Work instruction: Nothing but the records themselves, exactly as written, should appear in the reply; leave out the pictures.
━━━━━ Record set ━━━━━
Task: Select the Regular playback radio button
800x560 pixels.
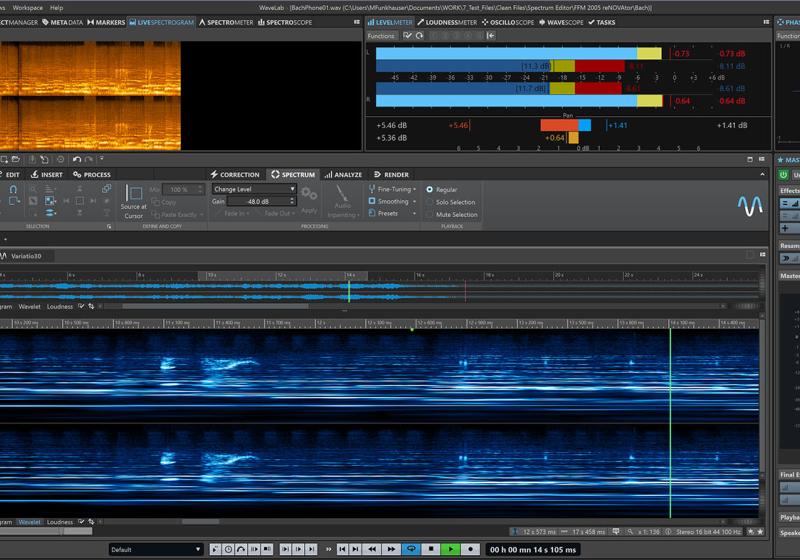Action: [430, 189]
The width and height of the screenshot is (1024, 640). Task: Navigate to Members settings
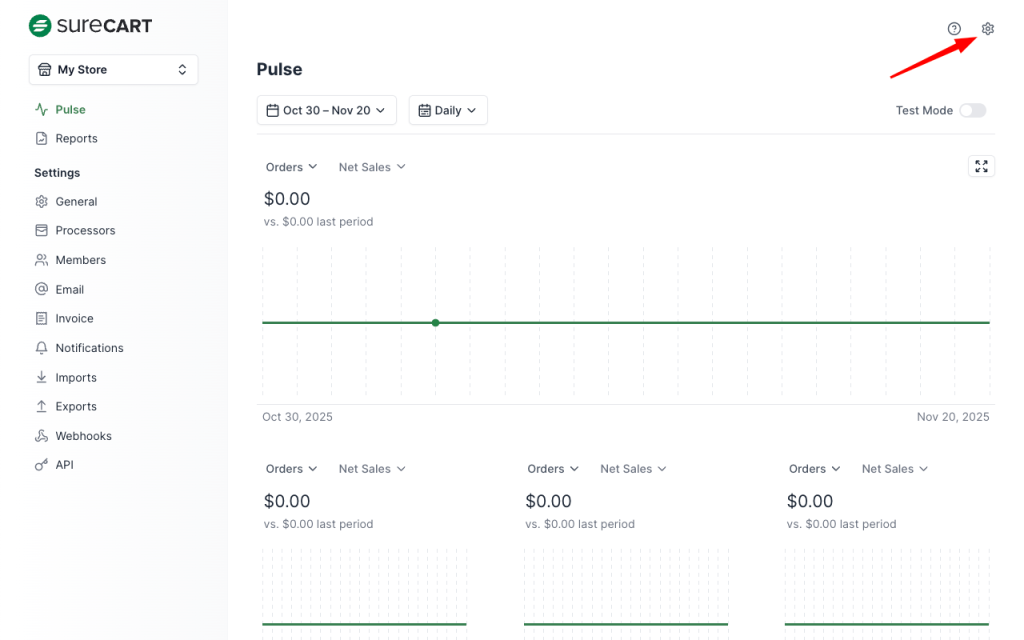pyautogui.click(x=80, y=260)
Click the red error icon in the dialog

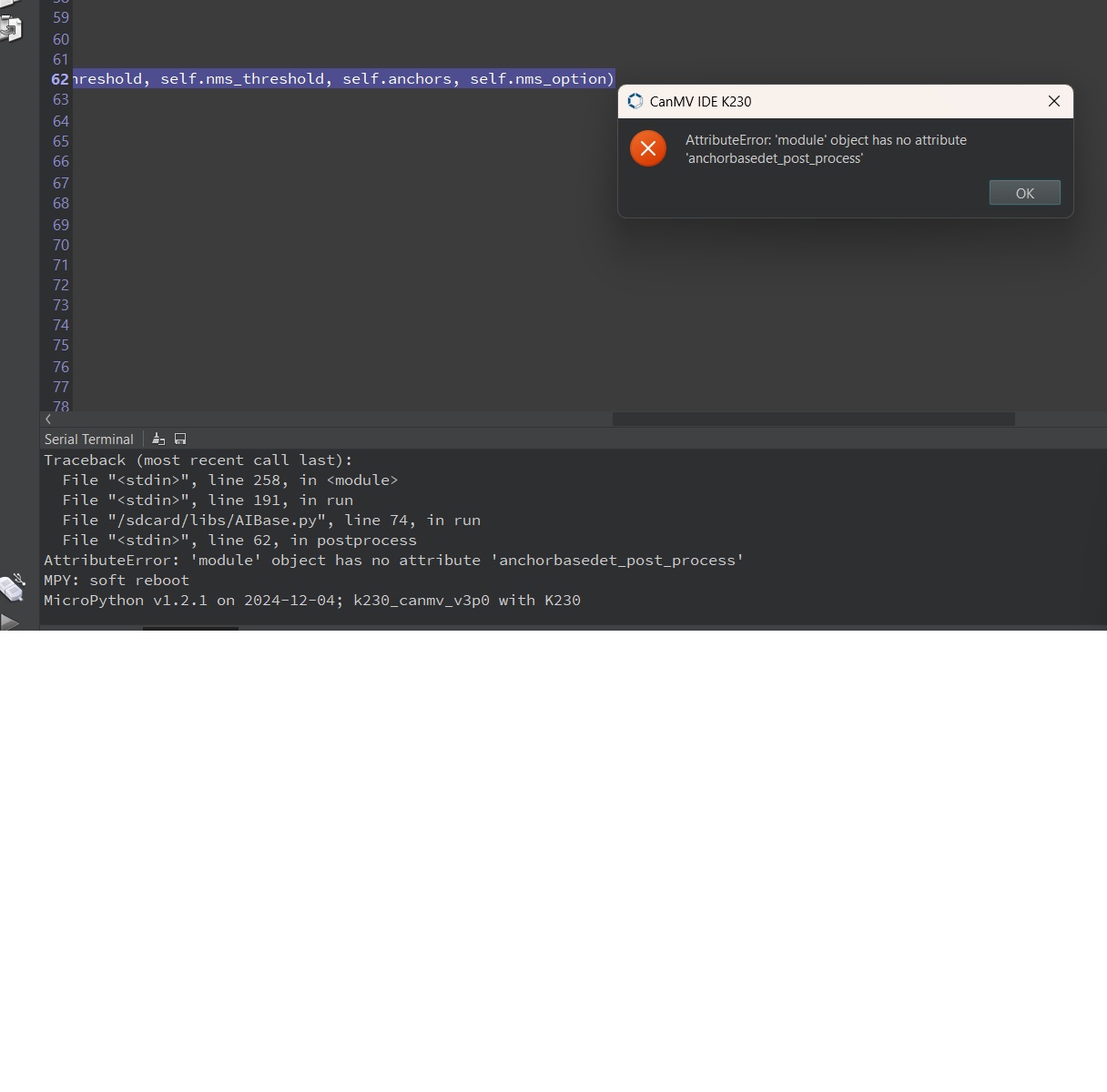click(648, 148)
━━━━━
Answer space:
Task: Select the Regular playback radio button
800x560 pixels.
Action: [430, 189]
The width and height of the screenshot is (1024, 640). Task: Navigate to Members settings
pyautogui.click(x=80, y=260)
Click the red error icon in the dialog

click(648, 148)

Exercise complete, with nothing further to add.